Prestasi Inggris dalam turnamen sepakbola Internasional pun terhitung medioker. Padahal Tim Nasional Inggris selalu diperkuat nama-nama besar seperti Wayne Rooney, Steven Gerard, Frank Lampard, hingga John Terry.
Di tiap turnamennya para pendukung Inggris, selalu dibuat garuk-garuk kepala dengan permainan Inggris. Dalam satu pertandingan Inggris bisa sangat digdaya, namun di pertandingan berikutnya seperti tim debutan. Belum lagi dengan blunder-blunder yang secara konsisten dilakukan, seperti David Seaman di Piala Dunia 2002, atau Joe Hart di Euro 2016 lalu dan jangan lupakan blunder Robert Green di 2010 lalu.

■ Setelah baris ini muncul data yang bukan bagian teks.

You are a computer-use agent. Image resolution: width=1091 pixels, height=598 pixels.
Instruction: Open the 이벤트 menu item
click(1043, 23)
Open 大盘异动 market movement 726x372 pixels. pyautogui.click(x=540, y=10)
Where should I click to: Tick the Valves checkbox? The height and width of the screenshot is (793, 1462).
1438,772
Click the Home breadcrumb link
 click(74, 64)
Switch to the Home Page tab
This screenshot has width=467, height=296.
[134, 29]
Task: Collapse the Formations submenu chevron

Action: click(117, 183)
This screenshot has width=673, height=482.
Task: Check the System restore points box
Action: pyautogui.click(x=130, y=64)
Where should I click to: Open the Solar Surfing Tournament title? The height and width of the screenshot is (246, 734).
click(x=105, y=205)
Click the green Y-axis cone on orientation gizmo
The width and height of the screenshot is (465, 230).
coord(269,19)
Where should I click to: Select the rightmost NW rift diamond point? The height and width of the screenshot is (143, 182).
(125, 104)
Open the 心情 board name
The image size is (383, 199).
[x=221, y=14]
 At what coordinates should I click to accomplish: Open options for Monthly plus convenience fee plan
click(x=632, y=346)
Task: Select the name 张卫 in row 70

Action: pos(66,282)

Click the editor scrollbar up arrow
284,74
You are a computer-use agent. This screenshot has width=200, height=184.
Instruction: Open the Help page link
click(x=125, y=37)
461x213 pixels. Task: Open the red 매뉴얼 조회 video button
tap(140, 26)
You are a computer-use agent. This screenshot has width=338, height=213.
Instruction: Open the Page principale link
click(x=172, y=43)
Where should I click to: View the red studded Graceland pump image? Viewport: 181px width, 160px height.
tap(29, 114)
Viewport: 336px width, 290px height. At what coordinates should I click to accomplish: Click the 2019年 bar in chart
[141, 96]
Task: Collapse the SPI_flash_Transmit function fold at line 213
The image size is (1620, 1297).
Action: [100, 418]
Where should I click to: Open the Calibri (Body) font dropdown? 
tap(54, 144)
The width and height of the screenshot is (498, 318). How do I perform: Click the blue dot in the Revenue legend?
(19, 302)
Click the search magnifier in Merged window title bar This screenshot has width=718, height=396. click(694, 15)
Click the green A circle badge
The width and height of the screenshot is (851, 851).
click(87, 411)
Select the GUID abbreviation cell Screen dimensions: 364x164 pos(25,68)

Menyambut Piala Dunia 2018 ini, banyak keraguan turut membayangi langkah Inggris berlaga. Selain dipanggilnya Danny Welbeck untuk berangkat ke Rusia, sang Manajer, Gareth Southgate, juga dianggap belum layak memimpin Inggris di Piala Dunia. Padahal, sejak 2016 setelah menggantikan Sam Allardyce, Southgate sukses tanpa halangan membawa Inggris ke Piala Dunia. Rekor Inggris di bawah Southgate pun cukup impresif. Dari 20 partai, Southgate mencatatkan 12 kemenangan, 6 kali imbang, dan hanya 2 kali kalah.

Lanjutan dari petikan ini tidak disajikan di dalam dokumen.